The benefits to the poorest may be large in monetary value compared to what they pay, but the more intanglible value of not constantly worrying about wether your liutenant or brother is going to stab you in the back, wether the workers are going to band together and execute you, etc, is worth quite a lot. Not to mention the amount of money you save by not being engaged in a constant arms race with your neighbours.
The U.S government is working with groups like the ACLU to systematically suppress Christians and Jews while elevating Muslims to "untouchable" status and people are looking for conspiracies in ip addresses and delete emails. For years, liberals have been crying about separation of church & state regarding issues like prayer in school and the word "god" in the Pledge of Allegiance. They've been pushing for unrestricted abortions. Now, anyone can kill their baby and Muslims are being given special prayer privileges in public schools all over the country. On top of that, the U.S government is prosecuting Marines for alleged crimes that were originally reported to US journalists from enemy combatant. If we fought WWI and WWII this way, we'd all be speaking German. Soldiers are now wearing cameras on their helmets to prove that they were fired upon first when they engage the enemy. This is sad.
I'm an independent agnostic, but something just doesn't seem right about this. It looks to me like the end goal is to make the U.S a Muslim country. First, let's send our military to the Middle East, politicize the war to the point that they can no longer defend themselves and let them all die. Then let's let anyone and everyone kill their babies. Next, lets make Muslims in the U.S completely untouchable in the name of their religious beliefs, but not afford that same privilege to any other religion.

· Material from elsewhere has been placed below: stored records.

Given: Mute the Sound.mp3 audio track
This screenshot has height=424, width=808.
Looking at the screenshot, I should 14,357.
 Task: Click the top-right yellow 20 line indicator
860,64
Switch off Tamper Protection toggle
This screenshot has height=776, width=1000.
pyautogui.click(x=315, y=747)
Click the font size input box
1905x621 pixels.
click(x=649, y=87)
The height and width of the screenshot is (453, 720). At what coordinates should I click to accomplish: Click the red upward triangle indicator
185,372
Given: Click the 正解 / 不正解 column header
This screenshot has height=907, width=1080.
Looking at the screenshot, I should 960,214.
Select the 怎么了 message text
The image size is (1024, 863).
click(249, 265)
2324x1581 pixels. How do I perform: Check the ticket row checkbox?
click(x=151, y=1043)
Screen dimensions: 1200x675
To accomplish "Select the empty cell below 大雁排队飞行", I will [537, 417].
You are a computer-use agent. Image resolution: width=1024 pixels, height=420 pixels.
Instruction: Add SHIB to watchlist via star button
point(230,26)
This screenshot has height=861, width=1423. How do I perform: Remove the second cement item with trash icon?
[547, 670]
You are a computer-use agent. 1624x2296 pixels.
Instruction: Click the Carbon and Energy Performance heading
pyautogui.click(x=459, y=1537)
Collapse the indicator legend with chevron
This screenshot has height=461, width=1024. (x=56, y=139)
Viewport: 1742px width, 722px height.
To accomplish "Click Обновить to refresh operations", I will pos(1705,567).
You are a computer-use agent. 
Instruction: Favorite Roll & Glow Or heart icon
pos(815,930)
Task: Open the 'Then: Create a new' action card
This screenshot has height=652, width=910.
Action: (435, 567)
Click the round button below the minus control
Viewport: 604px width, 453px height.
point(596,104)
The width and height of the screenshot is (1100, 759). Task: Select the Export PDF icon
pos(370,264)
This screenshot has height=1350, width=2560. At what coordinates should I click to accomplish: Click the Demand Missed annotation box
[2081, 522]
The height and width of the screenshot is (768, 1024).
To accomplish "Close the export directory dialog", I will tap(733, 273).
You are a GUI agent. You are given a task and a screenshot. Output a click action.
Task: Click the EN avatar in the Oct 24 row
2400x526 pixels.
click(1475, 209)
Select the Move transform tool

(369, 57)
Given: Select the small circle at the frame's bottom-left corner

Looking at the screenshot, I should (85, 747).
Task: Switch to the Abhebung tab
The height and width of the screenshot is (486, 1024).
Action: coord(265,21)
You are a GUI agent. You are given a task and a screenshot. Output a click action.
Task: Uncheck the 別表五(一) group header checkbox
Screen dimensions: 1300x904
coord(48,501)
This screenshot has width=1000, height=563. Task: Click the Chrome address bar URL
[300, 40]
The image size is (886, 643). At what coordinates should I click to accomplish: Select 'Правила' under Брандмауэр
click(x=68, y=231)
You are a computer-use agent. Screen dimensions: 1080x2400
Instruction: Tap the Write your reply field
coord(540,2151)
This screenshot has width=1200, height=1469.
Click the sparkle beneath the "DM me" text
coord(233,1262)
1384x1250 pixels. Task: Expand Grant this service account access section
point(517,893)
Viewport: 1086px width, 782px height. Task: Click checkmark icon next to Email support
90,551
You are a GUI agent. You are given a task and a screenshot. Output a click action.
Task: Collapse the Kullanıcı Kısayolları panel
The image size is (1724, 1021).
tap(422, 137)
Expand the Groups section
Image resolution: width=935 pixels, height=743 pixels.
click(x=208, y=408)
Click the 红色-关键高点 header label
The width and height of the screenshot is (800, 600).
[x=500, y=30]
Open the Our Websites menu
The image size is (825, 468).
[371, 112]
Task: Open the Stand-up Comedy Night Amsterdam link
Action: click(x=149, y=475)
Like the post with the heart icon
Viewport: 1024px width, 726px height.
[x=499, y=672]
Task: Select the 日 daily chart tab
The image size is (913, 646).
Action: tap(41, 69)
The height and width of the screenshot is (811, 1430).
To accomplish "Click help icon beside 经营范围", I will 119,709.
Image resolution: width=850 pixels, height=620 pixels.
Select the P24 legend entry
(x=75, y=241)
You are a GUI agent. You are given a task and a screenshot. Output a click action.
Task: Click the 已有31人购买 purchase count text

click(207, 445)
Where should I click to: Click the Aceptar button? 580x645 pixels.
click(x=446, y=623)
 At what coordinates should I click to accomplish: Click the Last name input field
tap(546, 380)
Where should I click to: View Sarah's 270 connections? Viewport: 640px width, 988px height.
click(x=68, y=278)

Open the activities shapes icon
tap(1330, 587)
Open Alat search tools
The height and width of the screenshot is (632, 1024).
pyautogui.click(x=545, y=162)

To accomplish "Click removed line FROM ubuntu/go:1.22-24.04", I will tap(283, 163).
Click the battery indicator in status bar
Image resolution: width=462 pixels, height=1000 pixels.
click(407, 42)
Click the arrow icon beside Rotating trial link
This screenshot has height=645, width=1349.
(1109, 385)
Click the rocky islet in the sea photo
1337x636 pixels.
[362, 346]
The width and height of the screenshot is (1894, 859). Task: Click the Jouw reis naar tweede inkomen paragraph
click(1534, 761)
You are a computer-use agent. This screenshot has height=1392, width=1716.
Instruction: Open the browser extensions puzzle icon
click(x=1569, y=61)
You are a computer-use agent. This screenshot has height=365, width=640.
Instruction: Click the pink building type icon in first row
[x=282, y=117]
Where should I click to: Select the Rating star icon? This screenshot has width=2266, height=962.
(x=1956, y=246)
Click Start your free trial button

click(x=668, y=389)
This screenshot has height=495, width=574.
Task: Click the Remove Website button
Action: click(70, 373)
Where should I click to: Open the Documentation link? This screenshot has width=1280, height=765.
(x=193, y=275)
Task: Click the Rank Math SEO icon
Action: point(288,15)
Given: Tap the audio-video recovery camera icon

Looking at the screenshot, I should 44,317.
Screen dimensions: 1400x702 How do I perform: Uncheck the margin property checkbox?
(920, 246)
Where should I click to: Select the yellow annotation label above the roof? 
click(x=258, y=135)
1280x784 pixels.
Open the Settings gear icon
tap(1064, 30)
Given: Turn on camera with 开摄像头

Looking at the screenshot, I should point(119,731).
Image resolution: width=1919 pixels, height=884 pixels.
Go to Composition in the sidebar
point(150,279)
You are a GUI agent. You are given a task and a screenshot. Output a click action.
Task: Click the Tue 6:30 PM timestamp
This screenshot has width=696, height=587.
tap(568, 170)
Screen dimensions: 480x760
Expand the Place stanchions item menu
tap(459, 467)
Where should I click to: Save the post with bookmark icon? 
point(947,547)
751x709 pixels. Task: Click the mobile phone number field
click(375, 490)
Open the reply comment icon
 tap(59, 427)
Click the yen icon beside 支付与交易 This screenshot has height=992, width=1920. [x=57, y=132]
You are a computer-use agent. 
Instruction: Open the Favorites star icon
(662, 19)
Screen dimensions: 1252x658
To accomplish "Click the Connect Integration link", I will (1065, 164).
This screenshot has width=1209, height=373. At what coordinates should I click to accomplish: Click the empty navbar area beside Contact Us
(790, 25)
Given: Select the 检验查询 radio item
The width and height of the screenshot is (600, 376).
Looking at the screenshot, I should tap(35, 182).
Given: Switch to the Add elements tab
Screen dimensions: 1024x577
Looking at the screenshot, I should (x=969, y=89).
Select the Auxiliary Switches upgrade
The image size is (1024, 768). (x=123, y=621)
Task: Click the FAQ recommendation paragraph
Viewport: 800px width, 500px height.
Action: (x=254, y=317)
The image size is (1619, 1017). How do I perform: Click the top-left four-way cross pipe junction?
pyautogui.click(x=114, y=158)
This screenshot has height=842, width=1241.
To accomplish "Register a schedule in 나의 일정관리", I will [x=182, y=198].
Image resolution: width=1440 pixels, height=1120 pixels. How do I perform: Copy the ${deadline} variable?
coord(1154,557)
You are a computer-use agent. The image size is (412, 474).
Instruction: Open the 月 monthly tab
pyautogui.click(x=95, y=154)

Sorry, but where election results are hosted just isn't important to me. Especially when who is sitting in the White House really isn't all that important. Bush is supposed to be a conservative, but he has no balls. As soon as Hillary is elected, you can say hello to the Islamic Republic of America. I'm not sure it would be any different if Republican managed to pull it off. Everyone is set on guilting America into golbal submission.